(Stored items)
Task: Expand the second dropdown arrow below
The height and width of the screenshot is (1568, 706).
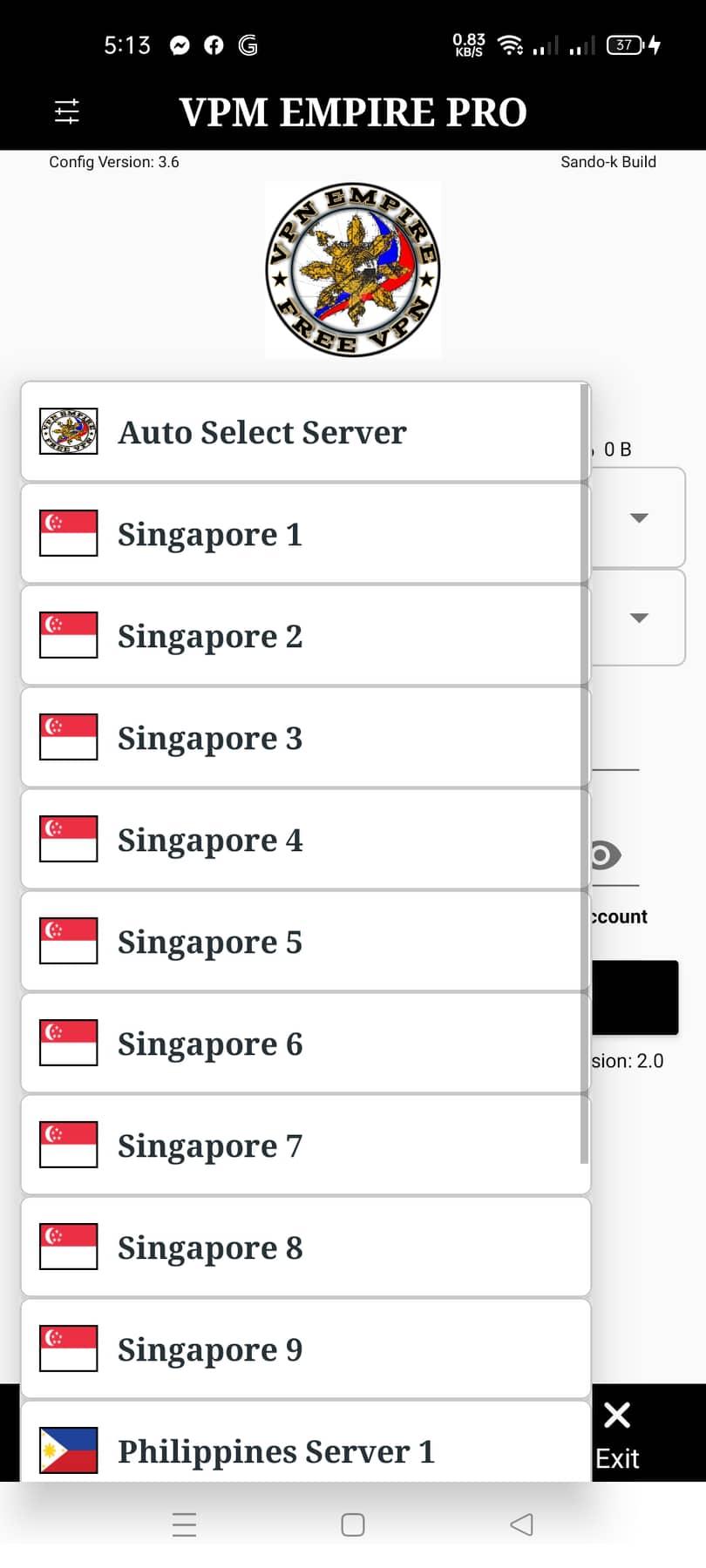Action: 639,618
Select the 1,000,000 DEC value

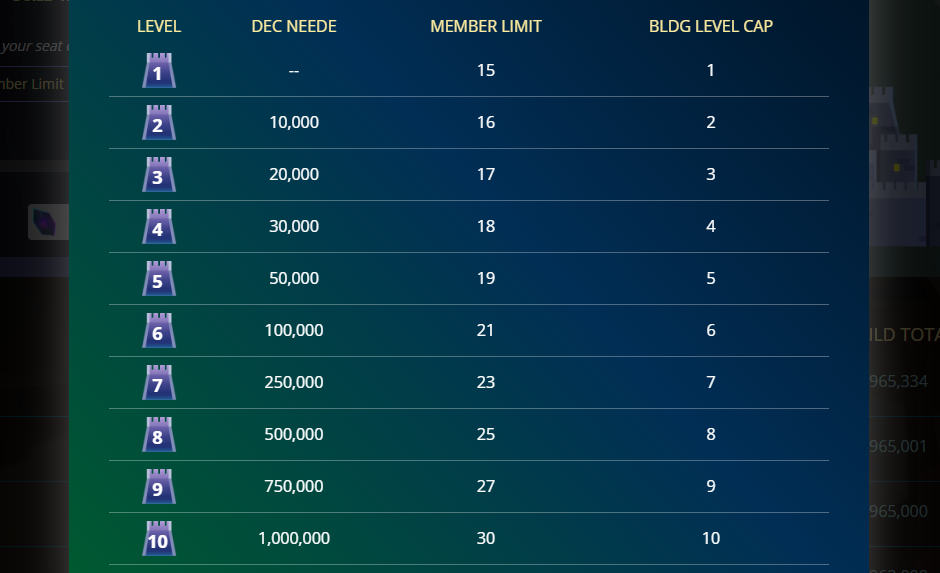tap(294, 538)
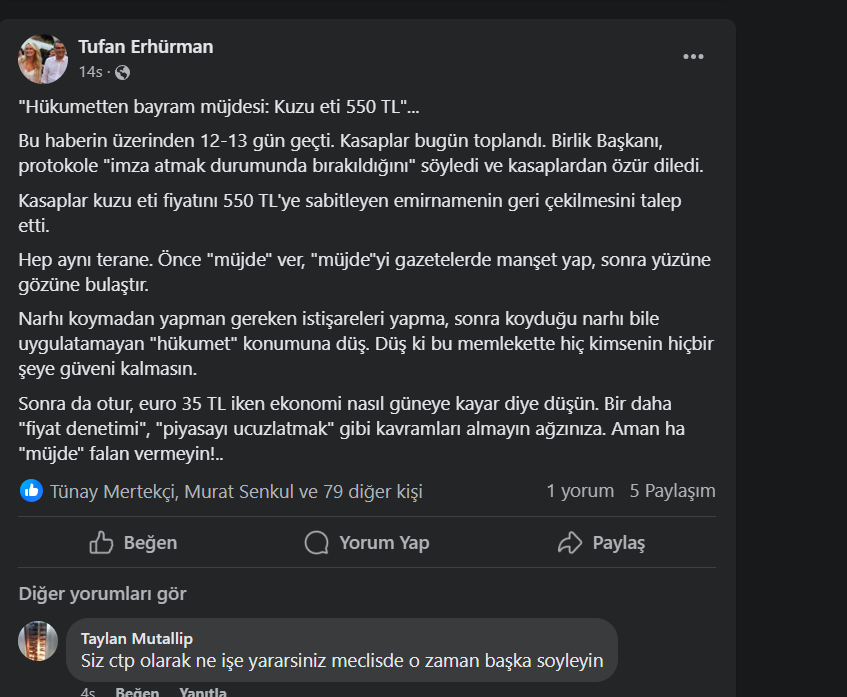Open Tufan Erhürman's profile picture
This screenshot has width=847, height=697.
tap(43, 59)
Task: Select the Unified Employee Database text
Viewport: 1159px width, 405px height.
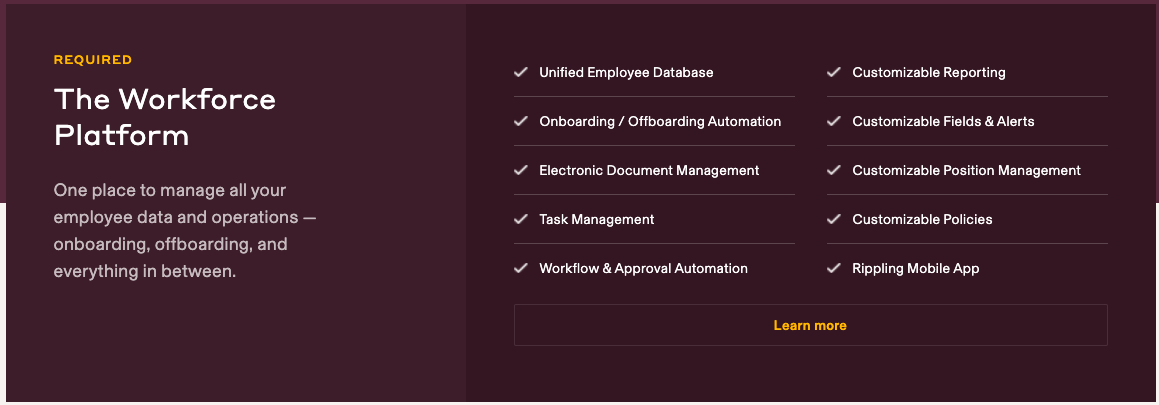Action: pos(626,73)
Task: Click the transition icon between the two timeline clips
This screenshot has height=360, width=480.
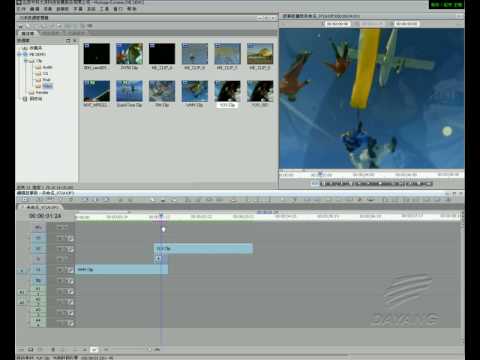Action: (158, 259)
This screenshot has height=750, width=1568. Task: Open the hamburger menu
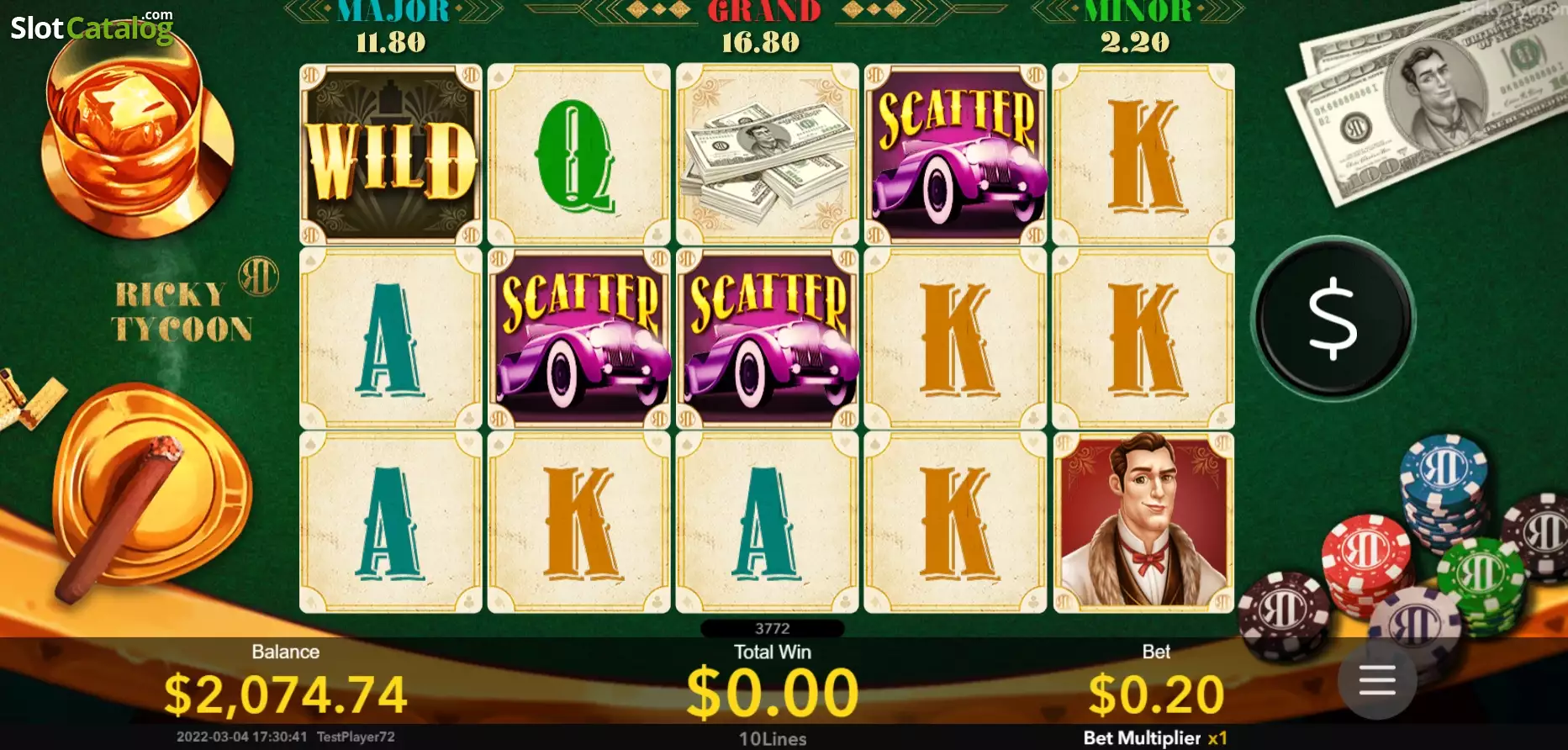click(1377, 680)
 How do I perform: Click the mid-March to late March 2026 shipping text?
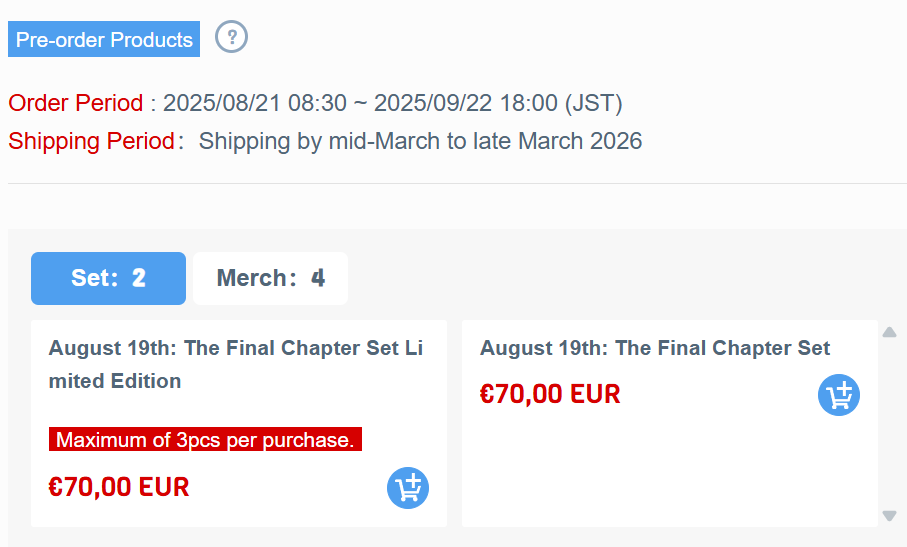(x=421, y=141)
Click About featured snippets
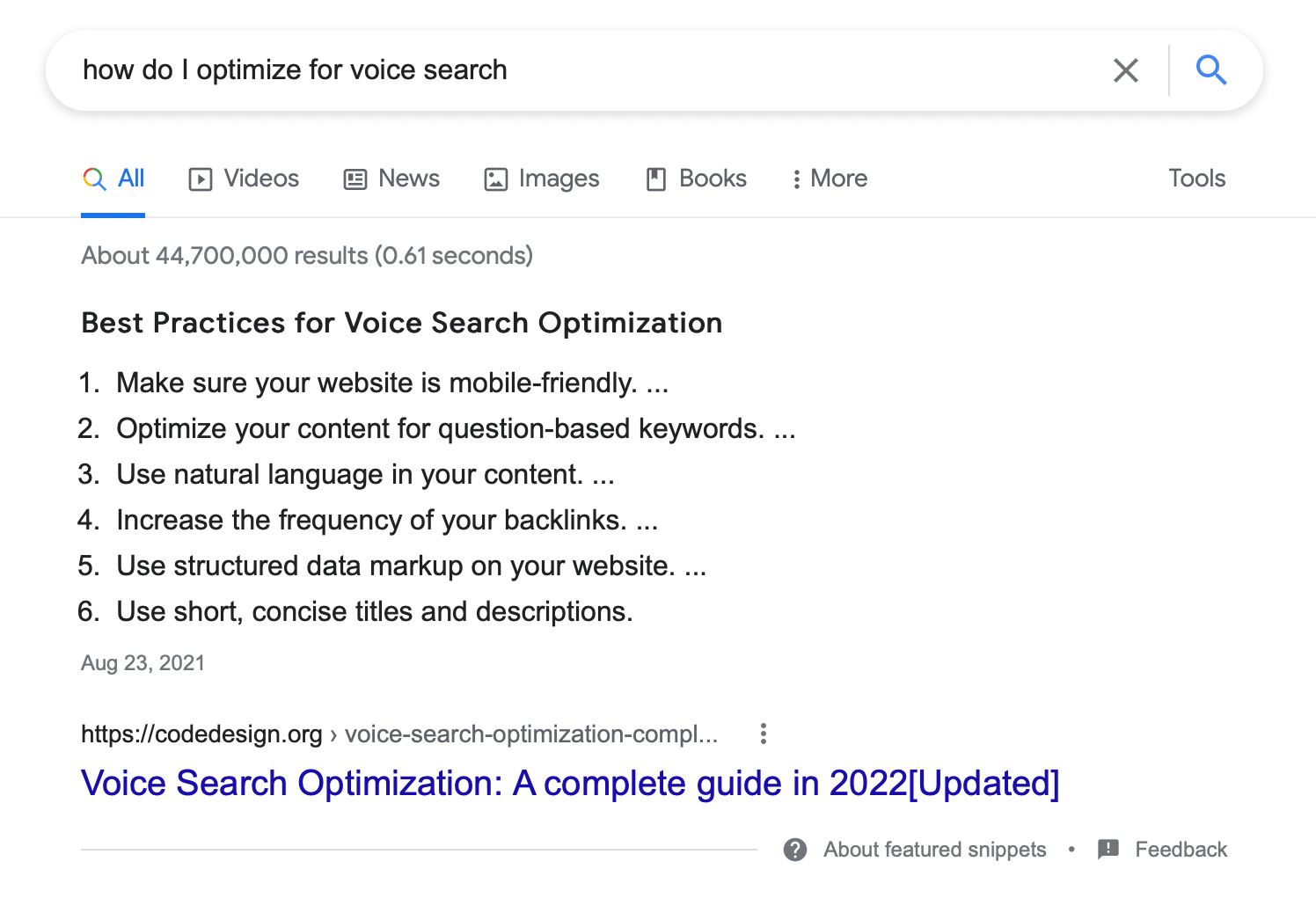Screen dimensions: 1316x920 coord(934,850)
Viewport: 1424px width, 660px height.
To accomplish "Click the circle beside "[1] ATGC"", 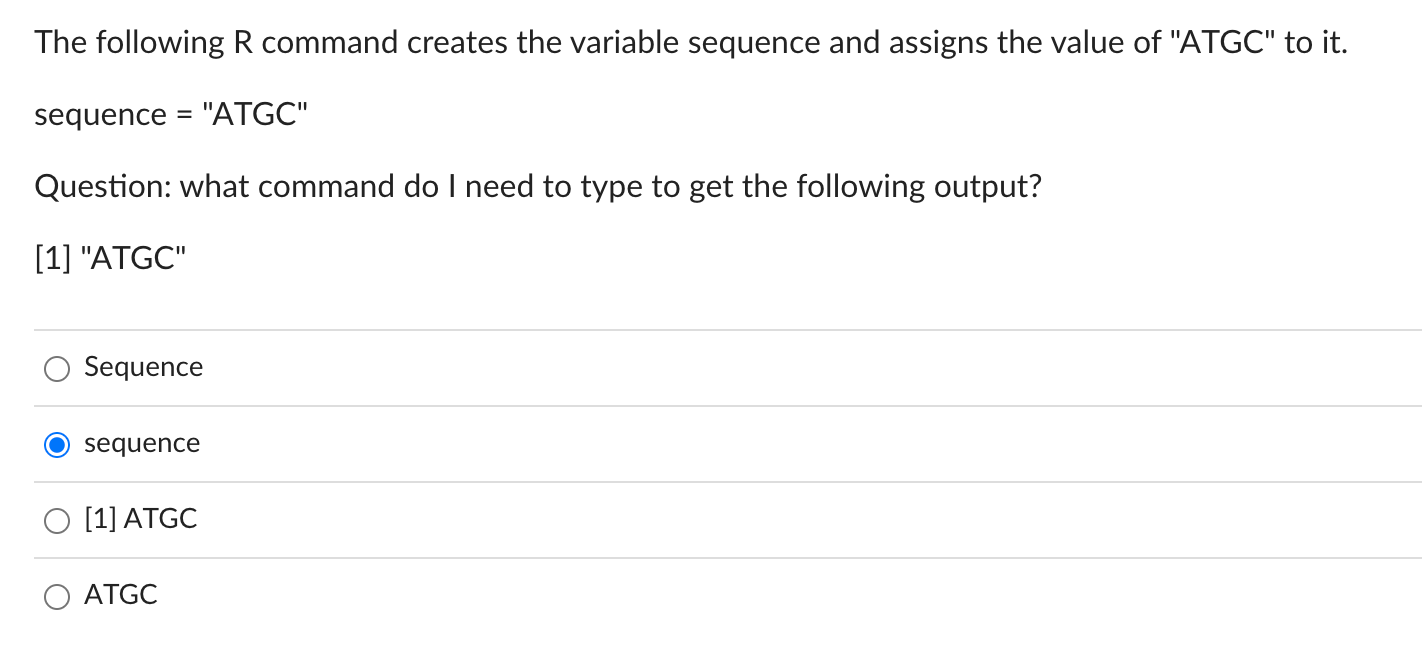I will (x=57, y=520).
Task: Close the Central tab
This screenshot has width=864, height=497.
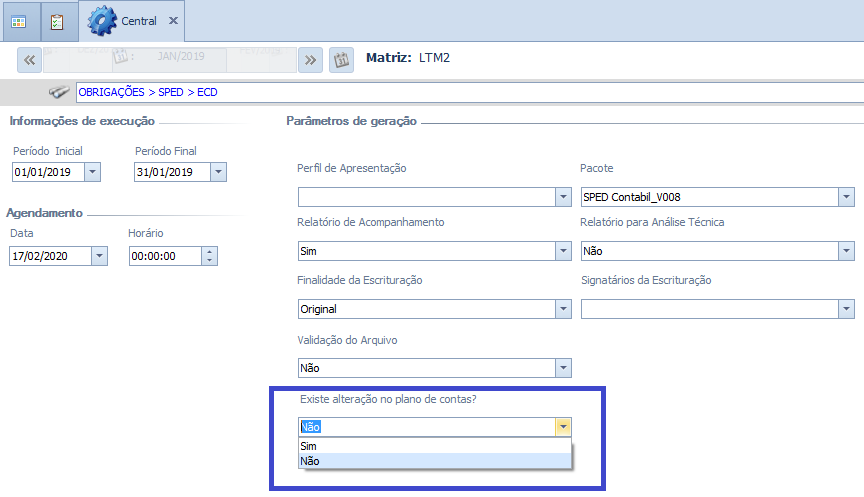Action: tap(173, 20)
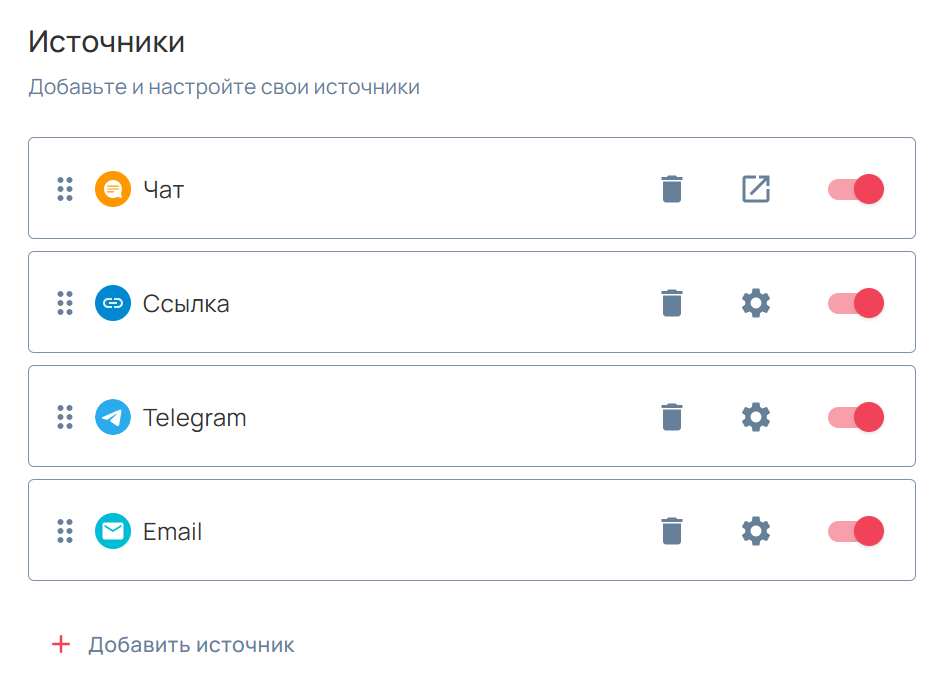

**The problem**: Find the line with "Task: Close the Central tab". Return it and each line after it through the end of the data, exactly, without pictures.

**Exercise result**:
Task: Close the Central tab
This screenshot has width=864, height=497.
Action: tap(173, 20)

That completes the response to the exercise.